The Alexander technique was developed in the early 1900s by Tasmanian F.M. Alexander. The simple, subtle practice involves mindfully approaching mundane actions such as sitting, standing or walking, in order to unlearn some of the postural habits that often leave us in pain.
Those with a tight shoulder, or who experience pain when sitting at a computer could use the Alexander technique principles to make almost imperceptible changes and ease tension. The key is to think about being “up” by softly elongating the body and taking time to think before you stand, sit or react.
“Alexander technique helps guide us into good coordination, producing ease and comfort in our bodies,” says Kate Morris, who integrates the practice into her Melbourne-based yoga classes.
It’s not common to find the two techniques overlapping, which is why Morris and Brisbane teacher Karyn Chapman (also trained in both areas), recently published a book, Yoga and the Alexander Technique.
Morris’s yoga classes always start with a mini Alexander session. “Students lie in silence in semi supine, and I hold each person’s head and ask them to let it rest in my hands, trust the ground to hold them, and allow the shoulders to be free,” she says.

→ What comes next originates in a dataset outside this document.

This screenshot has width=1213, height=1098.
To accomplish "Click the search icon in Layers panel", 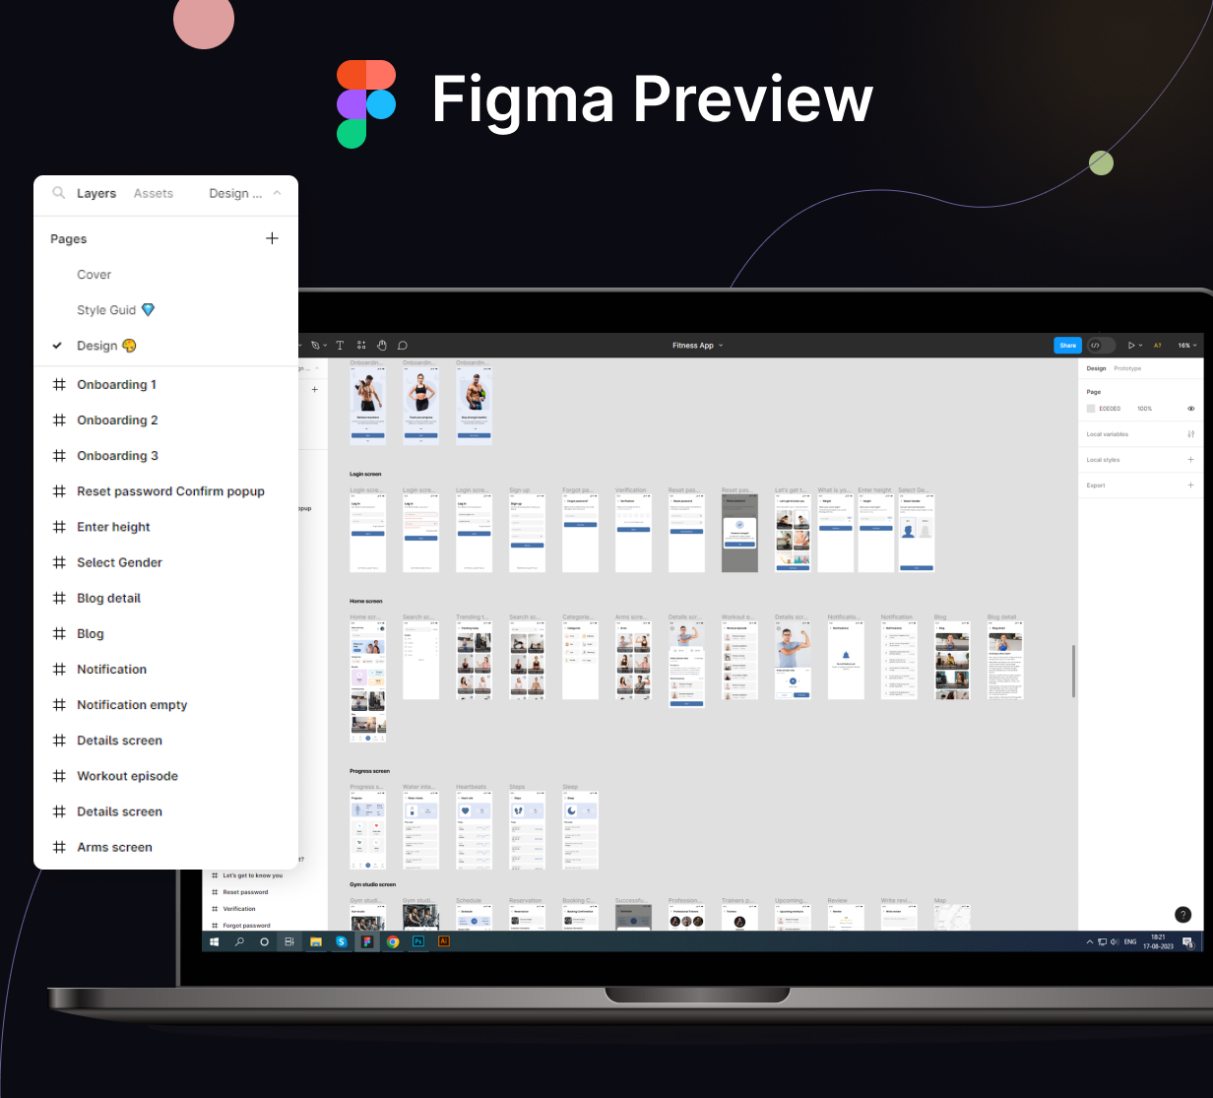I will 59,193.
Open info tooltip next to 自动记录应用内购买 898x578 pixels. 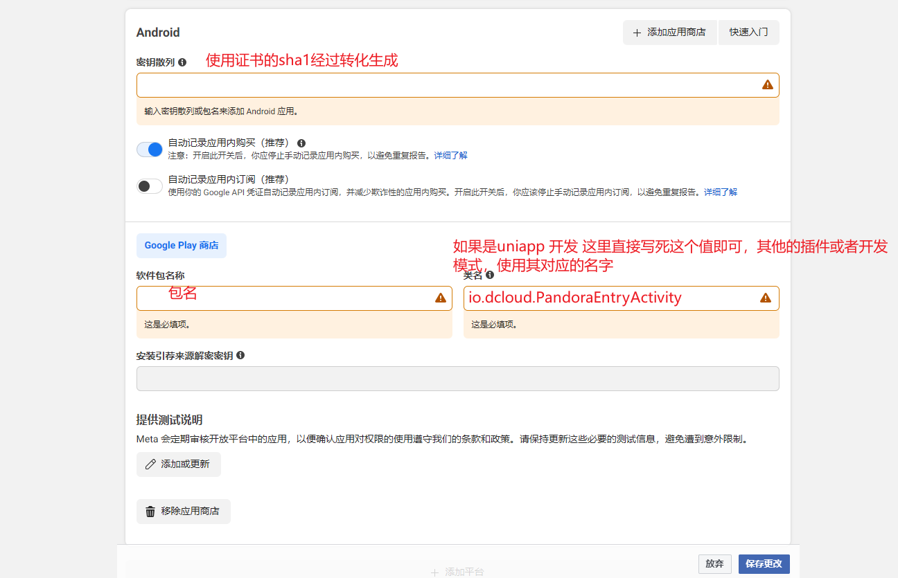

It may seem subtle, but it works. A study published in the British Medical Journal in 2008 found significant long-term benefits for back-pain sufferers who used the method. It’s also popular with singers (wanting to avoid straining their vocal chords), and dancers (looking for grace and ease in movement). For all, the key is in not forcing, and, beyond that, not trying.
“It’s about feeling free and light, and trusting the ground a bit more,” says Morris. The mantra for Alexander technique success goes something like this: allow the neck to be free, the head to move forward and up, to lengthen and widen the back.
While Chapman and Morris’s book is an excellent guide, this is an experiential practice. If you’re not in Brisbane or Melbourne (where it’s possible to experience both yoga and Alexander technique together), you may wish to find a local Alexander technique teacher, book a session and feel how tiny, feather-light adjustments can redirect the head, neck and back into balance. “The spine feels like a spring, with the head fully buoyant on top. It’s your body’s true potential,” says Morris.
Yoga and the Alexander Technique is available at www.backschool.com.au.
How to use the Alexander technique in your yoga practice:
• In every pose, allow your neck to be free.
• Avoid strain. Instead, look for length and freedom of the spine.
• Less trying, more observing. Let change arise through practice, not pushing.